La empresa señala específicamente que “ha abierto un recurso de reposición previo al contencioso administrativo contra la decisión acordada por el Consistorio y en reclamación de la indemnización por lucro cesante que la extinción del contrato de prestación de la concesión supone para la compañía”. La reclamación del lucro cesante no es cosa menor, pues durante el año pasado facturó 23,8 millones, tuvo un resultado de explotación de casi seis millones y cerró con beneficios después de impuestos de 4,5 millones. Más si se tiene en cuenta que, finalizados los dos años de prórroga, restarían todavía otros cinco para completar los establecidos en el contrato inicial, hasta 2024.

La concesionaria del bus de A Coruña cerró con 4,5 millones de beneficio y repartío otros 2,6 millones en dividendos

La previsible batalla judicial a la que alude la Compañía de Tranvías en su memoria de ejercicio, detallando que “ha contratado a un prestigioso bufete de abogados comunitarios para asesorarse”, está actualmente en suspenso, dentro del proceso de diálogo entablado entre el Gobierno municipal y la empresa. El enredo parte del artículo 8.3 del Reglamento europeo CE137012007 que obliga a extinguir las concesiones adjudicadas sin concurso público al alcanzar los 30 años. La de Tranvías es de diciembre de 1986.

El Concello maniobra para abaratar el billete

El Concello dio por extinguida la concesión, rechazando el recurso de reposición de Tranvías y después de consultar a Bruselas sobre la aplicación del reglamento. Posteriormente, se acogió a una de las excepciones que prevé la normativa para prorrogar dos años más la concesión, un mecanismo para evitar desórdenes importantes en servicios públicos básicos.

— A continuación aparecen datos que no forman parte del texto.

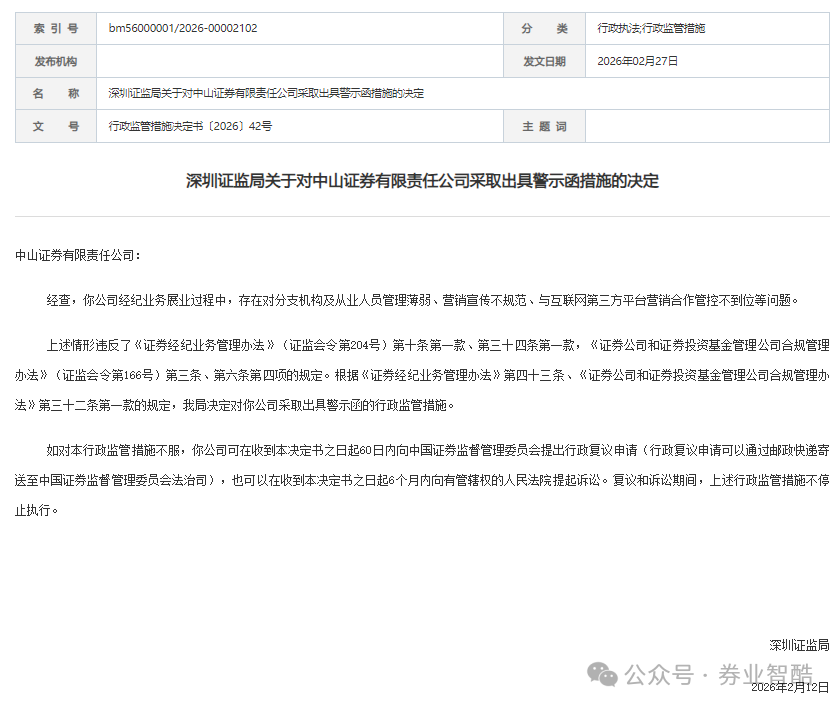This screenshot has width=840, height=709.
Task: Click the empty 主题词 value cell
Action: 706,127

Ese es el plazo actual, pero implica que en diciembre de 2018 expiraría el contrato y habría que sacar a concurso el servicio. El equipo de Xulio Ferreiro optó por la otra alternativa, solicitar una autorización excepcional a Europa, prevista en la misma normativa, para prolongar hasta 2024 la relación con Tranvías. De esta manera, evitaría entrar en una batalla judicial y podría renegociar con la concesionaria para abaratar el billete o incorporar nuevas bonificaciones para los usuarios.

El Concello abonó el año pasado 8,9 millones a la concesionaria por las bonificaciones en los billetes

La Compañía de Tranvías ha ganado 3,9 millones en 2015 y 4,5 millones en 2016, repartiendo a sus socios 4,8 millones en dividendos entre los dos años, razón por la que el Consistorio entiende que hay margen para abaratar el billete. Actualmente, los precios bonificados para los usuarios en sus distintas modalidades a través de la tarjeta Millenium llevan aparejados un desembolso de más de ocho millones para las arcas municipales, que van a parar a Tranvías en forma de compensación por los descuentos. Fueron 8,9 millones el último año y 8,6 millones en 2015.

“Aunque la situación expuesta no está exenta de intranquilidad por el riesgo que entraña, existen fundadas razones de índole jurídico y económico, que hacen confiar a los miembros del consejo de administración en que la respuesta de la Comisión (Europea) resulte ser favorable para los intereses de la sociedad”, recalca en su memoria de ejercicio Tranvías. 

La concesionaria alegó en su momento que no había por qué interpretar el plazo de 30 años desde 1986, el inicio de la concesión, puesto que posteriomente se hicieron modificaciones sustanciales del contrato. Aludía en concreto a 1.996, cuando se amplió el servicio que prestaba la empresa para incoporar el tranvía turístico.